Most in-ceiling or in-wall speakers come with magnetic grilles that are a snap to install, pun intended. 
On covering the top side of the speakers, generally they are just pushed up into the existing bulk insulation in the ceiling. Speakers can be purchased with back boxes/covers for a few reasons including sound isolation and fire rating. However if the back box is only a few litres it will severely impact on the sound quality. If there is no particular reason, such as a fire code requirement, no back box is preferred. If you must have a back box because, for example, the speaker is in an adjoining wall or in a ceiling under a bedroom over, then these are a good, though pricy, solution: Dynamat.com | DynaBox Speaker Enclosures   

> The speakers will largely be used for music and time to time for the odd movie on TV etc.

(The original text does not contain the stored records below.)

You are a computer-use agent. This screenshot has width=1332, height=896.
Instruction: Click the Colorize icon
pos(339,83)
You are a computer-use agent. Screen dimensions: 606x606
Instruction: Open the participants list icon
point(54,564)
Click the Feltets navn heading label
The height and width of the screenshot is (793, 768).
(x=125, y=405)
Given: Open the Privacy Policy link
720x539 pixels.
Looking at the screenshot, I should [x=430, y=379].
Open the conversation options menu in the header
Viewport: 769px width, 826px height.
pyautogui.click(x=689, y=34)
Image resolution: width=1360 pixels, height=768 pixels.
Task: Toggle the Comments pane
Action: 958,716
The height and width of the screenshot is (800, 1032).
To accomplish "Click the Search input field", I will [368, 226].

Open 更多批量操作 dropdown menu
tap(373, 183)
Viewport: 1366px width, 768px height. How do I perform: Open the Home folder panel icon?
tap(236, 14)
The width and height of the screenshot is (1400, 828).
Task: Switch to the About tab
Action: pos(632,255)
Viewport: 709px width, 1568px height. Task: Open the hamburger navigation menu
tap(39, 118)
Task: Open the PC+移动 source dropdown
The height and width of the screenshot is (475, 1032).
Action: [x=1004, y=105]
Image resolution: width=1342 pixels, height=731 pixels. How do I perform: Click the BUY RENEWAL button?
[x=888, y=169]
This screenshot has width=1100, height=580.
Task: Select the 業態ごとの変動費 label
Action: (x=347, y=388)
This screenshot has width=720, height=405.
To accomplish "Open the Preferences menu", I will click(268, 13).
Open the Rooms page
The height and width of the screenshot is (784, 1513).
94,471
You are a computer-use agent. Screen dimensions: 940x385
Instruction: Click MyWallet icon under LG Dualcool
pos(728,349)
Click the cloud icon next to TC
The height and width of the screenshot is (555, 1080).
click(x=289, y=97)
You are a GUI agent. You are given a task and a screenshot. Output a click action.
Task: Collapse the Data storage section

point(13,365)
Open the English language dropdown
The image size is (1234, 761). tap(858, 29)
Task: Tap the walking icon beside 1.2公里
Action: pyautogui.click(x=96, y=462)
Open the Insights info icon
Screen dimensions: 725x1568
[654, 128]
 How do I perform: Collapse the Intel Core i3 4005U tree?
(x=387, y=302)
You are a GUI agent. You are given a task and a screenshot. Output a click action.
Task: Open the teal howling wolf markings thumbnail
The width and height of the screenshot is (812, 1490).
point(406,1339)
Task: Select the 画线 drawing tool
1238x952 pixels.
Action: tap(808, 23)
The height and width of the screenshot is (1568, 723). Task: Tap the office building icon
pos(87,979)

  7 - 8 inch speakers will be more satisfying for music and home theatre than smaller ones, because of better bass response. Larger than 8" becomes difficult to get to sound nice without becoming too expensive.

----------


## Armers

Niles are a good brand too.. I've got a bunch of 4inch installed at  my auntys house as part of one of there multiroom kits. They're great sounding for what they are... They run a cd player a sonos and a tuner!  
Hah well you've got plenty of recommendations now.. Now it's up to you to take the plunge!  
Good luck with it all, we're all still happy to help!  
Sent from my GT-I9300T using Tapatalk

----------


## Armers

As I promised,  the photo for you.    
I just have the fronts in this house but they're used for everything in out lounge. This gives you an idea of what they look like in real life.  
Cheers.  
Sent from my GT-I9300T using Tapatalk

----------


## SilentButDeadly

I was going to recommend one of the Krix range of in-wall or ceiling speakers but most of them are outside your price range. Krix experience sound - Concealed Audio - Home Entertainment 
That said though I've got a pair of Krix Holographix still sitting unused (and never used or fitted) in the cupboard that I'd be happy to off load...

----------


## Moondog55

> I was going to recommend one of the Krix range of in-wall or ceiling speakers but most of them are outside your price range. Krix experience sound - Concealed Audio - Home Entertainment 
> That said though I've got a pair of Krix Holographix still sitting unused (and never used or fitted) in the cupboard that I'd be happy to off load...

  I've got $10- to spare! I think you would want a tad more than that tho.

----------


## SilentButDeadly

> I've got $10- to spare! I think you would want a tad more than that tho.

   :Kiss:  Just a tad

----------


## Moondog55

:d:d

----------